Они не отрывали глаз от зверя. Он скакал по бороздам, временами прислушиваясь.
— Тогда эсэсовцы сами его подстрелят, — проговорил Бергер.
— Не так просто подстрелить его одной пулей, когда так темно, — возразил Пятьсот девятый. — Эсэсовцы больше привыкли к тому, чтобы стрелять в людей со спины на расстоянии нескольких метров.
— Заяц. — Агасфер повел скулами. — Интересно, какой вкус у зайчатины?
— Вкус, как у зайца, — пояснил Лебенталь. — Вкуснее всего спинка, ее обдирают, чтобы мясо было сочнее, нашпиговывают салом. К этому положено иметь сметанный соус. Так едят зайчатину неевреи.
— И еще картофельное пюре, — добавил Мейергоф.
— Чушь какая, картофельное пюре! Пюре из каштанов и брусники.
— И все же картофельное пюре лучше. Каштаны! Это для итальянцев.
Лебенталь раздраженно уставился на Мейергофа — Послушай…
Агасфер перебил его.
— Ну что вам дался заяц? Лично я всем зайцам предпочел бы гуся. Хорошего фаршированного гуся…
— С яблоками…
— Заткните свои глотки! — выкрикнул кто-то сзади— Вы что, совсем, что ли, осатанели? От всех этих разговоров действительно можно рехнуться!
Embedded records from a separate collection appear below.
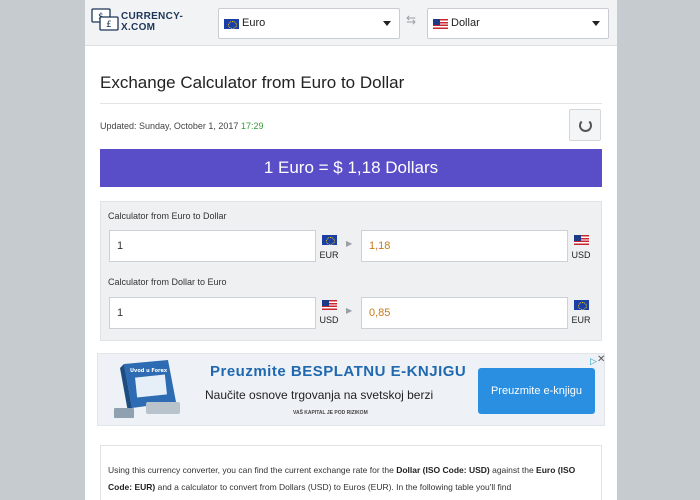 This screenshot has width=700, height=500. Describe the element at coordinates (254, 23) in the screenshot. I see `from-currency-label: Euro` at that location.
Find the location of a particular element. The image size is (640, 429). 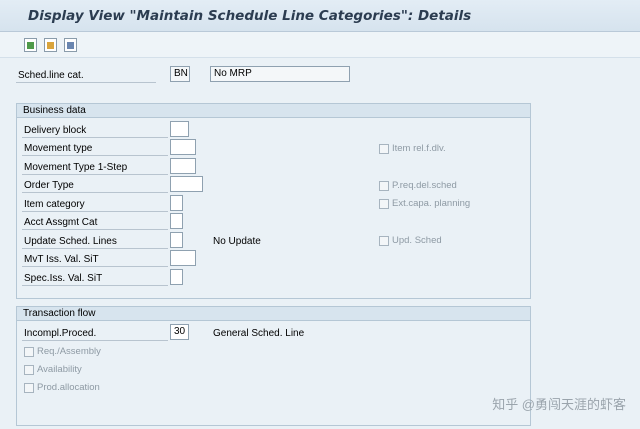

sched-line-cat-description: No MRP is located at coordinates (280, 74).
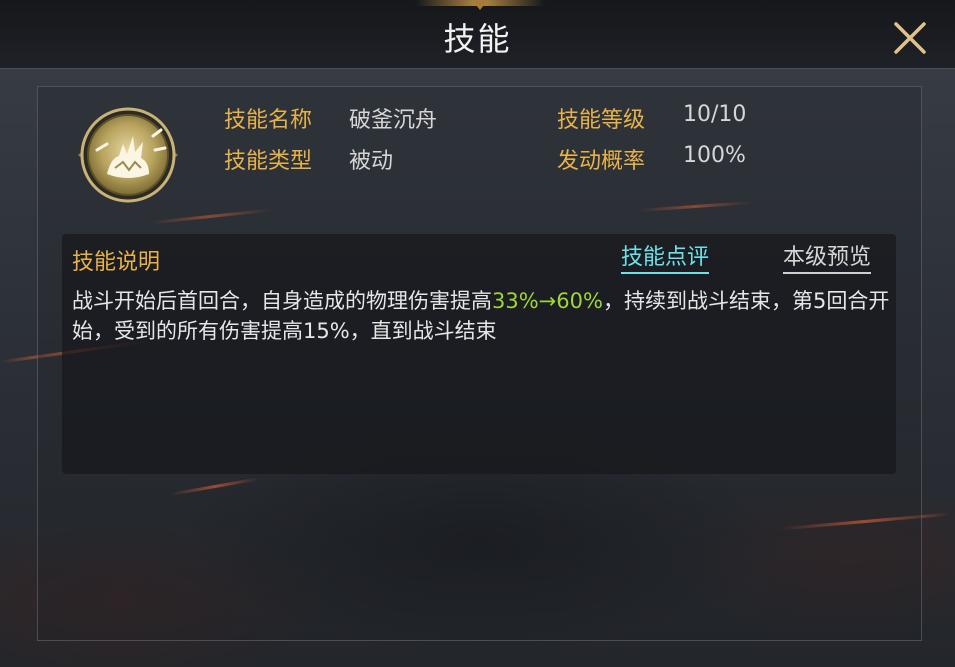  I want to click on title-ornament-tip, so click(480, 5).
Сидя на корточках и наклонившись вперед, они разглядывали зайца почти что глазами мертвецов. Менее чем в сотне метров от них прыгал живой фантастический обед, содержавший несколько фунтов мяса, пушистый комочек, в котором некоторые видели спасение собственной жизни. Мейергоф ощущал это всеми своими кишками и костями; для него это животное становилось гарантией от рецидива.